The Composabl Python library provides modules for managing agents, skills, and scenarios.
from composabl.agent import Agent, Skill, Scenario
Next, you will need to configure the settings for your agent. The env
key contains the name of your simulation environment, your compute target, and the pointer to your simulation environment. Let's run this agent training on our local machine, but Composabl also allows on-premises training in containers and training on Azure Kubernetes clusters.
config = {
"env": {
"name": "lunar_lander_sim",
"compute": "local"
"config": {
"address": "localhost:1337",
}
},
"license": <LICENSE_KEY>,
"training": {}
}
Finally, create your agent with the Agent()
method call.
agent = Agent(config)
Creating Training Scenarios
Create scenarios that you will train your agent against. To train an agent to stabilize well across many conditions, we'll need scenarios where the craft is unstable (at a steep angle) and where the craft is stable (shallow or zero angle). We'll also need to train at different speeds, horizontal, and vertical positions.
stabilize_scenarios = [
{
"angle": 0,
"horizontal_position": [-0.2, 0.2],
"vertical_position": [-0.5, -0.5],
"velocity": [-0.2, 0.2],
},
{
"angle": -.17,
"horizontal_position": [-0.5, 0.5],
"vertical_position": [-0.5, -0.25],
"velocity": 0
},
{
"angle": 0.12,
"horizontal_position": [-0.7, 0.7],
"vertical_position": [-.65, -0.1],
"velocity": 0
}
]
Defining Skills
In order to learn this skill, we need to define a reward function that quantitatively measures stability. The stabilize skill keeps the craft stable. It minimizes the angle the craft is tilted in either direction.
def stabilize_reward():
if {{{prev_state}}} is None:
reward = 0
VIEWPORT_W = 600
VIEWPORT_H = 400
SCALE = 30.0
reward = 0
# has the angle moved closer to 0?
if abs({{prev_state[4]}}) >= abs({{state[4]}}) + 0.1 * 180 / math.pi:
reward += 1
# has the x position remained stable?
if abs({{prev_state[0]}} - {{state[0]}}) <= 0.01 * (VIEWPORT_W / SCALE / 2):
reward += 1
else:
reward -= 1
# has the y position remained stable?
if abs({{prev_state[1]}} - {{state[1]}}) <= 0.01 * (VIEWPORT_W / SCALE / 2):
reward += 1
else:
reward -= 1
Now we can define the stabilize skill.
stabilize_skill = Skill.remote("stabilize", stabilize_reward(), trainable=True)

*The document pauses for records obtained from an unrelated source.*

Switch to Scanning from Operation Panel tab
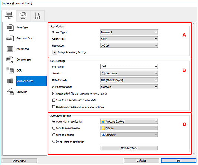Viewport: 198px width, 165px height. (23, 16)
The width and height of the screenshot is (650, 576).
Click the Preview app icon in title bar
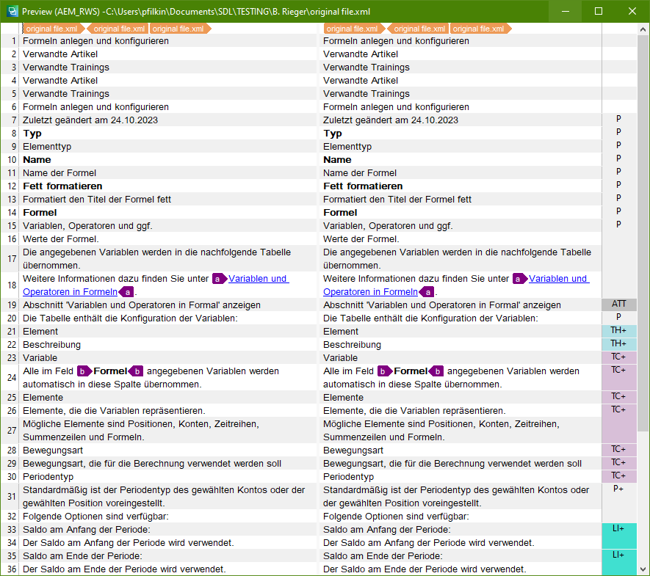click(11, 11)
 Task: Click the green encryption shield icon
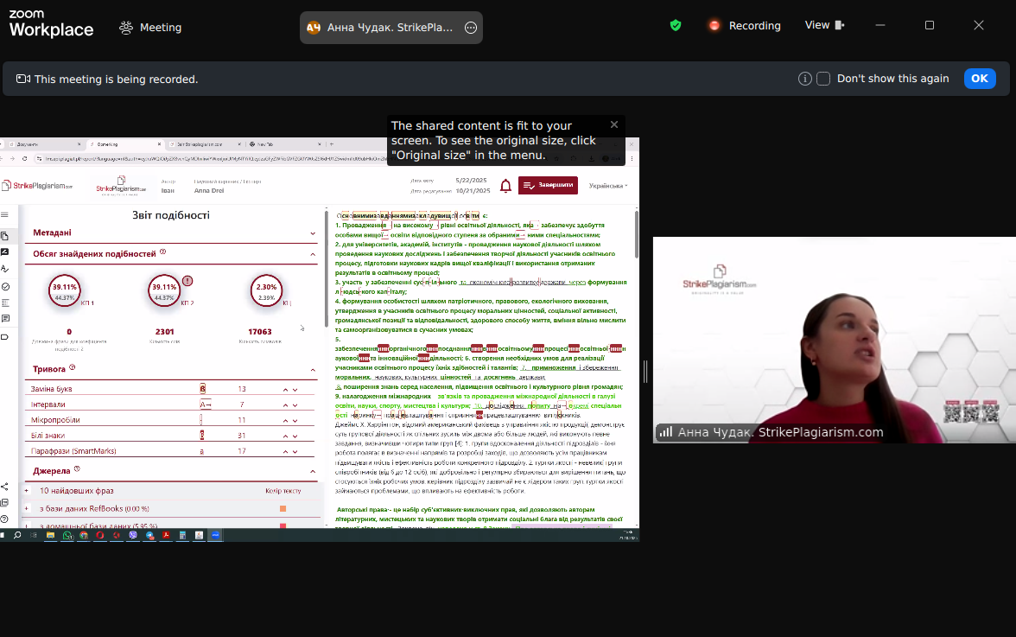click(676, 25)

Then, add the training scenarios to your skill.
for scenario_dict in stabilize_scenarios:
scenario = Scenario(scenario_dict)
stabilize_skill.add_scenario(scenario)
Next, add the skill to your agent.
agent.add_skill(stabilize_skill)
Training the Agent
Now we can train the agent.
agent.train(train_iters=5000)
In the background the Composabl SDK creates a training job, manages the training of the skill, outputs data on the behavior of the agent, and creates an AI model.